-- 引用原文 --
什么叫做形态学图像处理_形态学腐蚀和膨胀原理和python实现-CSDN博客

本文链接：https://blog.csdn.net/weixin_39554891/article/details/112214179

这篇笔记为形态学膨胀（dilate）和腐蚀（erode），一种在数字图像处理中常用的基本算法。

形态学图像处理的理论根基是数学形态学（Mathematical Morphology），可以通过形态学处理获取图像中有意义的区域，比如边界信息。

形态学最基本的操作为腐蚀和膨胀，我个人的理解，就是让图像中的感兴趣目标变大或者变小。自己做了下面这个小例子：

原始的图片是一张笑脸，erode（腐蚀）就是让图像中笑脸轮廓变细，而dilate（膨胀）就是让图像中笑脸轮廓变粗。

接下来将会将原理和代码分别介绍，并分析模板均为1的情况，共分成三个部分：

（1）灰度化和二值化像素反转（背景知识）

（2）膨胀

（3）腐蚀

1、灰度化和二值化和像素反转

灰度化和二值化在我之前的文章

机器学习入坑者：二值化算法之宇智波鼬zhuanlan.zhihu.com

中进行过介绍。灰度化目的是把RGB图片变为Gray的图片，二值化目的是将包含不同像素值的图像根据阈值，转换为只有2种像素值的二值图。像素反转在

机器学习入坑者：暗光也清晰的图像增强算法zhuanlan.zhihu.com

中进行过介绍，可以简单的认为灰度反转的目的是：将亮的像素变暗、将暗的像素变亮。直接给出代码吧：

import imageio
import matplotlib.pyplot as plt
import numpy as np

def rgb2gray(rgb):
    """
    rgb 2 gray
    Args:
        rgb image
    Returns:
        gray image
    """

-- 任务要求 --
[A] 根据上文关于形态学腐蚀与膨胀的文章，判断以下三项陈述是否与其相符。每项请答"是"或"否"，并准确引用文中起决定作用的原话。(i) 形态学图像处理的理论根基是数学形态学；(ii) 在笑脸示例中，膨胀会使笑脸轮廓变细；(iii) 二值化会把图像转换为只有三种像素值的图。
[B] 请从上文关于形态学腐蚀与膨胀的文章的末尾处续写。

-- 所给数据 --
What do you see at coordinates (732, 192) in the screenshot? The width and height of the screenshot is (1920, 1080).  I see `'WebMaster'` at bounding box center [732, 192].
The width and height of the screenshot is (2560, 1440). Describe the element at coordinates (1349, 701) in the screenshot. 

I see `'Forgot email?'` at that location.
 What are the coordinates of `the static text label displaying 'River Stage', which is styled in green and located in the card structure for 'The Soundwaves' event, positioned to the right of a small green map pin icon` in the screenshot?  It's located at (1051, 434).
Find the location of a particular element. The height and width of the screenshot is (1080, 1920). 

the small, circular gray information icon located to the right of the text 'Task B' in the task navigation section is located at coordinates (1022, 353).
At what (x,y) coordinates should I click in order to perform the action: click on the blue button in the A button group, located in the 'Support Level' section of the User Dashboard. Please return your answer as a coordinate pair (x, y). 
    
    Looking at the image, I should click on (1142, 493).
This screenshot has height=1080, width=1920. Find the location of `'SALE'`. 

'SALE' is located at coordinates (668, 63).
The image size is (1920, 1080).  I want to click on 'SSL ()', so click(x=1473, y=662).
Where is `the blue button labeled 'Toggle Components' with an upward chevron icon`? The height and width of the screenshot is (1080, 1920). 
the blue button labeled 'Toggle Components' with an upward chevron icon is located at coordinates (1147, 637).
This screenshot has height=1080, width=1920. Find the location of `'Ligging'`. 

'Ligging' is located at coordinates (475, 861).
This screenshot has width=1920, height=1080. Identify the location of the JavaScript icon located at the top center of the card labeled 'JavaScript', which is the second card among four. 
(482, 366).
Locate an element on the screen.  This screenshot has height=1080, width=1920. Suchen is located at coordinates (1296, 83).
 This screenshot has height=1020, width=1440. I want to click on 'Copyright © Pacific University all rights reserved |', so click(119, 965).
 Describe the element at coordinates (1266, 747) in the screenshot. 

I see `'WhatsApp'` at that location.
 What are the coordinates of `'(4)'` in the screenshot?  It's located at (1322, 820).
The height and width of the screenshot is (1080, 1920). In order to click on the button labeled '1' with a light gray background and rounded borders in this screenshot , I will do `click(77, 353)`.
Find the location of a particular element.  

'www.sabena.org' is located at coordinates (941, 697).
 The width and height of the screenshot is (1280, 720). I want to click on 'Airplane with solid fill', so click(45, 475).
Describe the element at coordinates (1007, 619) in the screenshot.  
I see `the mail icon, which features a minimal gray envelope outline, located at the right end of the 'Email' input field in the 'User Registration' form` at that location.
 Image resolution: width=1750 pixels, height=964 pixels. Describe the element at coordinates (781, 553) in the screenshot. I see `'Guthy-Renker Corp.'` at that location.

-- 练习解答 --
[A]
(i) 是。"形态学图像处理的理论根基是数学形态学（Mathematical Morphology）"
(ii) 否。"dilate（膨胀）就是让图像中笑脸轮廓变粗"
(iii) 否。"转换为只有2种像素值的二值图"

[B]
    gray = rgb[:, :, 0] * 0.299 + rgb[:, :, 1] * 0.587 + rgb[:, :, 2] * 0.114
    return gray

# 1:read image 
image = np.array(imageio.imread("smile.png")[:, :, 0:3])
# 2:convert rgb to gray image
image = rgb2gray(image)
# 3: dark area become bright, bright area become dark
invert_image = 255 - image

代码极其简单，第一步读取图片，第二步转为rgb，第三步用255减去图片的像素值。下面给出显示图的代码：

# plot 
plot_image = [image, invert_image]
plot_title = ["original image", "invert image"]
plt.figure()
for i in range(1, len(plot_image)+1):
    plt.subplot(1, len(plot_image), i)
    plt.imshow(plot_image[i-1], cmap="gray")
    plt.title(plot_title[i-1])
plt.show()

下图左边是自己用画板手绘的图，由于画板为背景白色前景黑色，所以反转成笑脸白色背景黑色。

二值化函数的代码如下：

def thre_bin(gray_image, threshold=170):  
    """
    binary image
    Args:
        gray_image:image with gray scale
        threshold:the split standard
    Returns:
        bin image
    """
    threshold_image = np.zeros(shape=(image.shape[0], image.shape[1]), dtype=np.uint8)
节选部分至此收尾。